Me lo fece notare, per la prima volta, ormai oltre 25 anni fa, un paziente sieropositivo. Era stato un tossicodipendente “duro”. Non aveva risolto la sua dipendenza, nonostante percorsi in comunità, carcere e terapie farmacologiche. La scoperta di essere affetto dall’Aids fu invece la molla che provocò un cambiamento radicale. “Io sono diventato una persona migliore”, mi raccontò in seduta, “la malattia mi ha cambiato in meglio. La scoperta di non aver tanto tempo mi ha fatto venir voglia di essere un padre migliore, di recuperare tutto il tempo perduto con i miei figli, di dedicarmi alle persone che per tanti anni mi sono state vicine, nonostante non lo meritassi”. Quest’uomo, di modesta estrazione culturale, era straordinariamente lucido nel descrivere in modo chiaro il suo percorso di cambiamento. Non ho dimenticato le sue parole. 

 

È un’osservazione condivisibile da chiunque lavori in ambito sanitario: le reazioni individuali alla malattia possono variare molto da persona a persona. È indubbio che le più frequenti siano di tristezza, rabbia, depressione, ansia, isolamento. Si tratta di una iattura, una disgrazia, talvolta una tragedia. Ciò non va mai dimenticato e vanno evitate banalizzazioni poco rispettose ma è altrettanto certo si può reagire all’esperienza di malattia in modo diverso. 

È infatti innegabile come per alcuni, certamente una minoranza, ma non tanto rara come si potrebbe pensare, il contatto con la sofferenza, dopo una fase di accettazione, abbia un potere trasformativo. Si riesce a convivere con la malattia senza peggiorare la qualità della vita. In taluni casi, le relazioni diventano persino più ricche, profonde e significative. Chi ha descritto in modo magistrale questo processo è Severino Cesari nel libro Con molta cura, edito nel 2017 da Rizzoli.

Ciò che tale dolorosa esperienza consente è, in pratica, una corretta ricollocazione delle proprie priorità esistenziali, mettendo al primo posto ciò che davvero conta: gli affetti. La possibilità di realizzare tale processo dipende innanzitutto dalle risorse personali e familiari. 

 

A me, però, interessa il ruolo degli operatori sanitari. Come possano sviluppare capacità per aiutare i pazienti e i loro familiari a convivere al meglio possibile, per quelle che sono le loro esigenze, con la malattia. Quali competenze devono possedere medici e psicologi per incidere su queste forti disparità esistenziali, senza essere spettatori passivi della resilienza altrui? Come dovrebbero cambiare i modelli formativi universitari? Si può insegnare a convivere con la malattia, trasmettendo agli altri il senso di profondo rispetto e cura per la vita?

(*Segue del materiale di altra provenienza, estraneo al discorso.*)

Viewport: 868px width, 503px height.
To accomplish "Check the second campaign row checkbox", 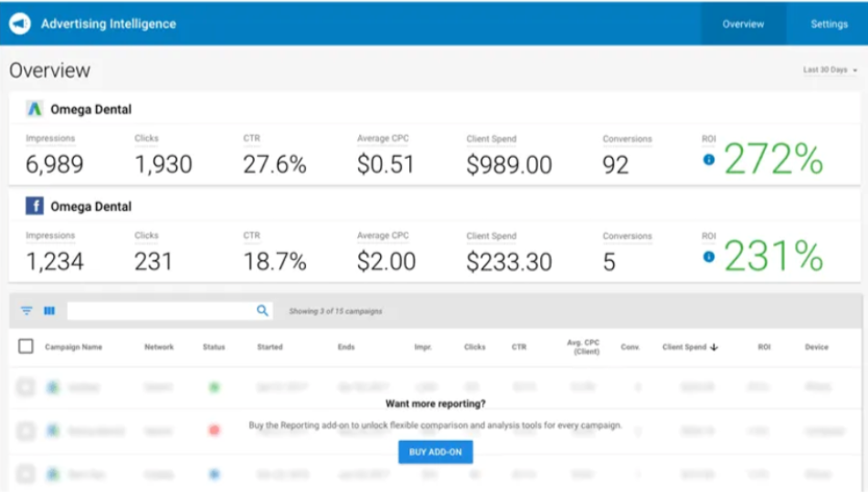I will click(26, 430).
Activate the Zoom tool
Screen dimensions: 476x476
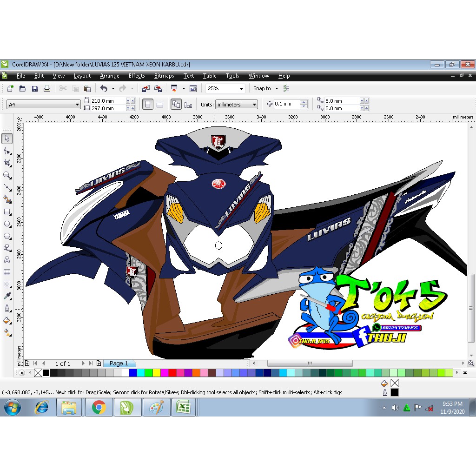coord(7,175)
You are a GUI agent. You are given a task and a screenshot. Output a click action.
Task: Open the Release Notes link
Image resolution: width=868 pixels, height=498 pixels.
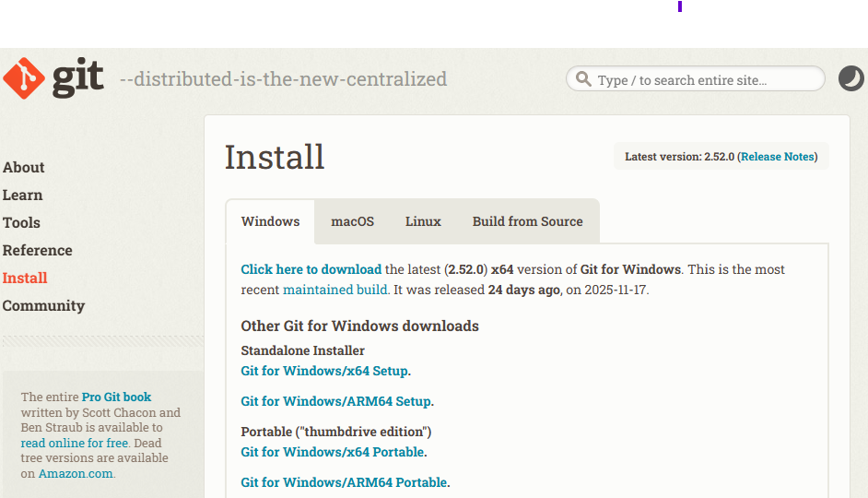777,157
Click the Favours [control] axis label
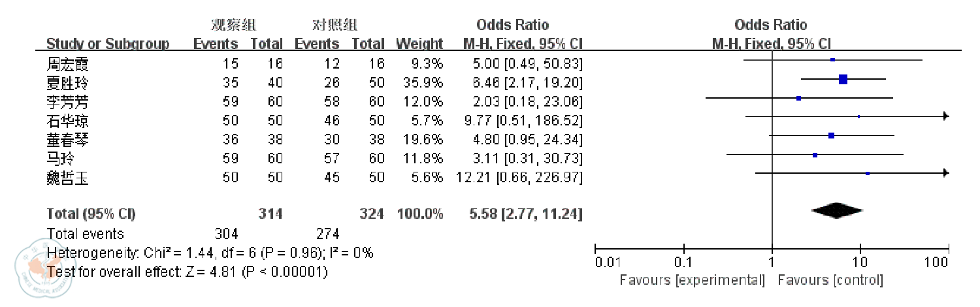 [x=830, y=280]
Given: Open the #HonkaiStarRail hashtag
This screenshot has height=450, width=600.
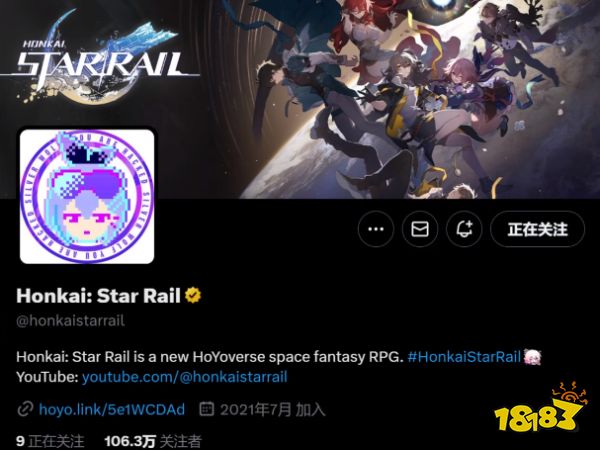Looking at the screenshot, I should tap(464, 357).
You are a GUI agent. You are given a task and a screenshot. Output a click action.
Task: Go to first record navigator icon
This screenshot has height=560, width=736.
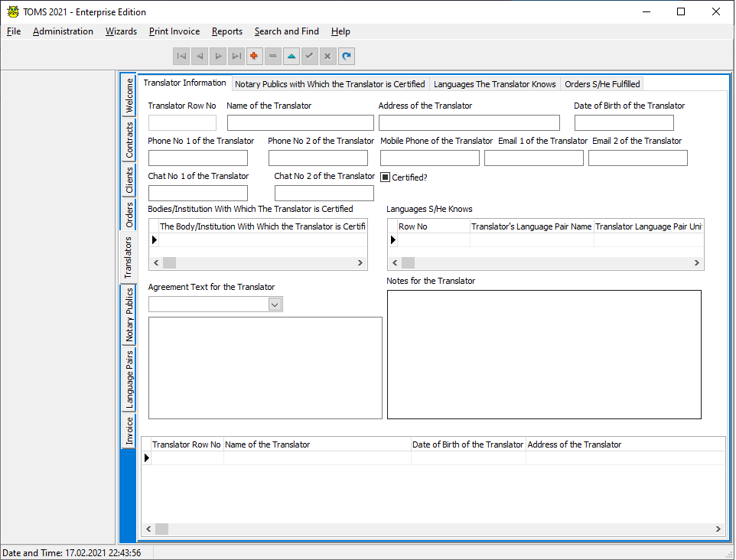181,56
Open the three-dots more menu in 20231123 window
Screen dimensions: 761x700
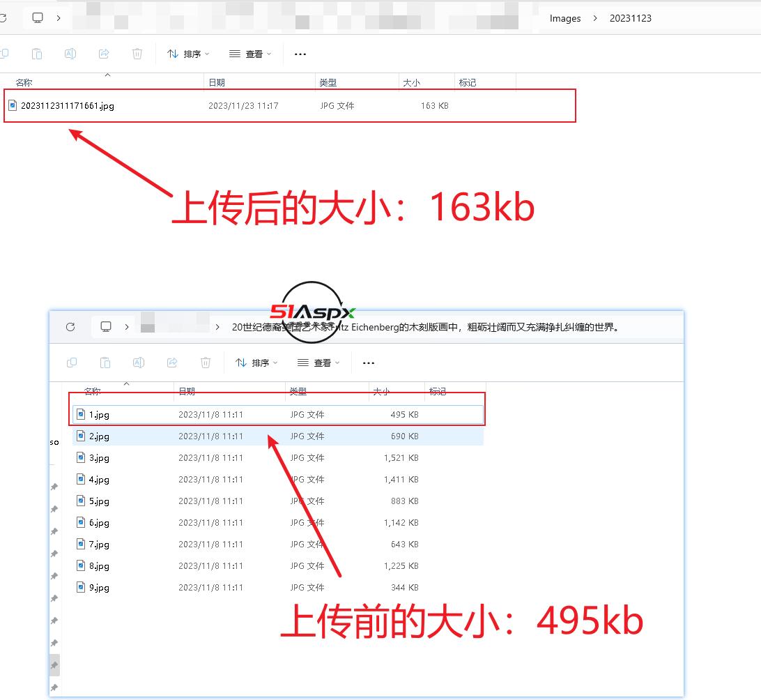[300, 54]
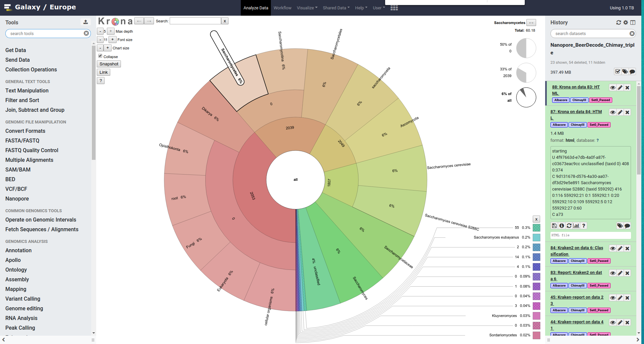Expand the Shared Data dropdown
The height and width of the screenshot is (344, 644).
pos(336,8)
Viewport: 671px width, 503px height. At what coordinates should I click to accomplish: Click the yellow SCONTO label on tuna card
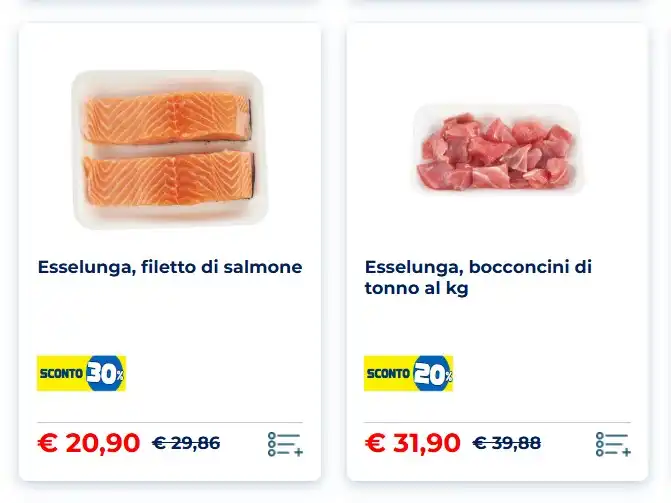coord(388,374)
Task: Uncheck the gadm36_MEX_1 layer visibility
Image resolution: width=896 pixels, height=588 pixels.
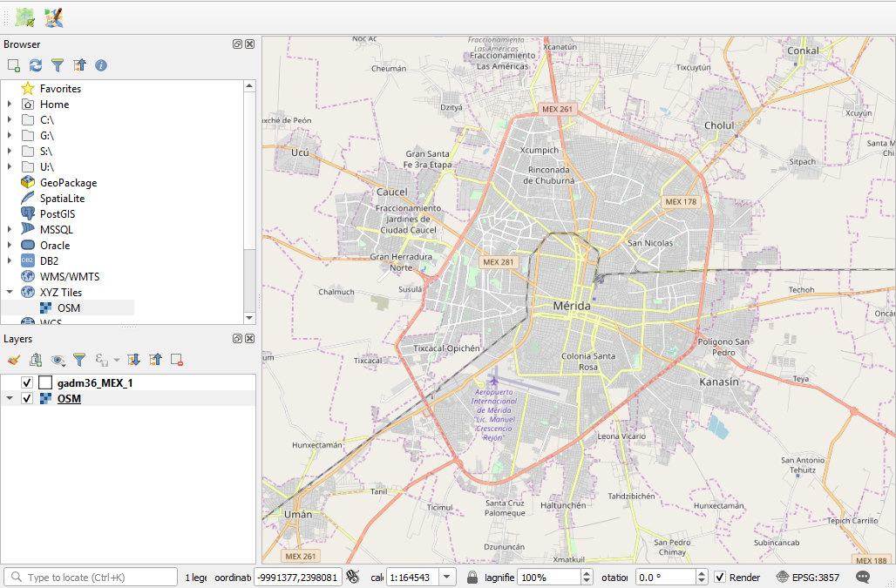Action: point(27,382)
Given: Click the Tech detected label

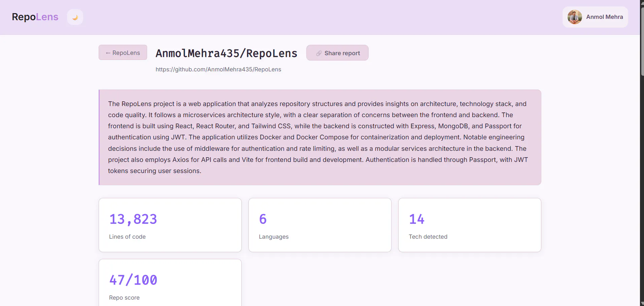Looking at the screenshot, I should 428,237.
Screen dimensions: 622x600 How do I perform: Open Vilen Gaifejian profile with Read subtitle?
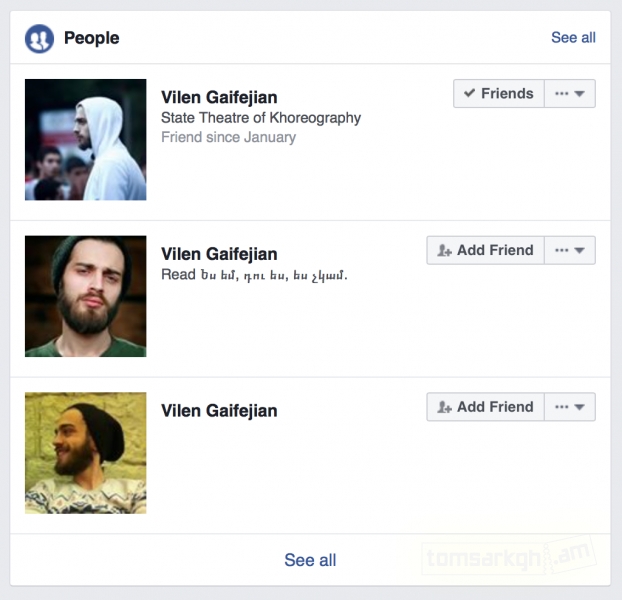(x=219, y=254)
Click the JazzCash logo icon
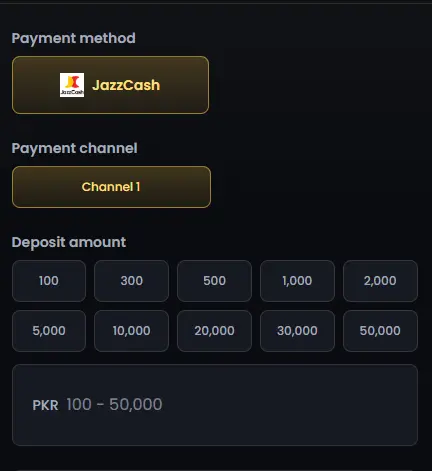The image size is (432, 471). coord(72,85)
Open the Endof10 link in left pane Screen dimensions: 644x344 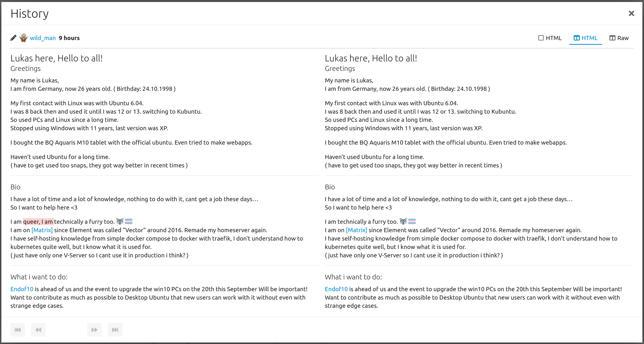pos(22,289)
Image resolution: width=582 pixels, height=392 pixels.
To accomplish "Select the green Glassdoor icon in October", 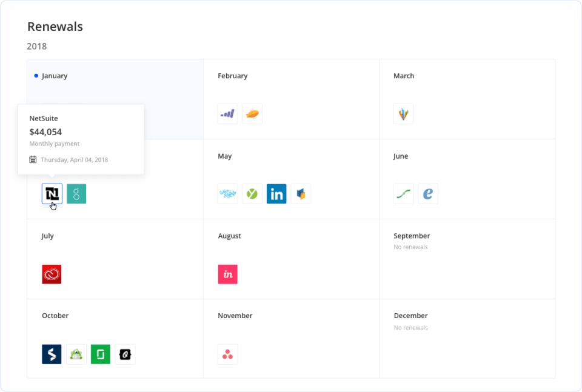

L’accompagnamento nell’ultima fase della vita e l’assistenza alle persone in lutto sono quindi strettamente connessi a questo modo di intendere l’assistenza psicologica e sanitaria in genere. Le conoscenze scientifiche provenienti dalle discipline umanistiche indicano la strada per promuovere, accanto ai progressi tecnologici, una cura medica più globale, più efficace, più vera.

La morte può aiutarci a ricordare che la vita non è solo evitare la sofferenza, non è nemmeno la corsa alla felicità, ma è innanzitutto ricerca di senso e consapevolezza. Sono discorsi complessi e difficili, magari da fare a voce sommessa, ma occorre che siano affrontati da tutti.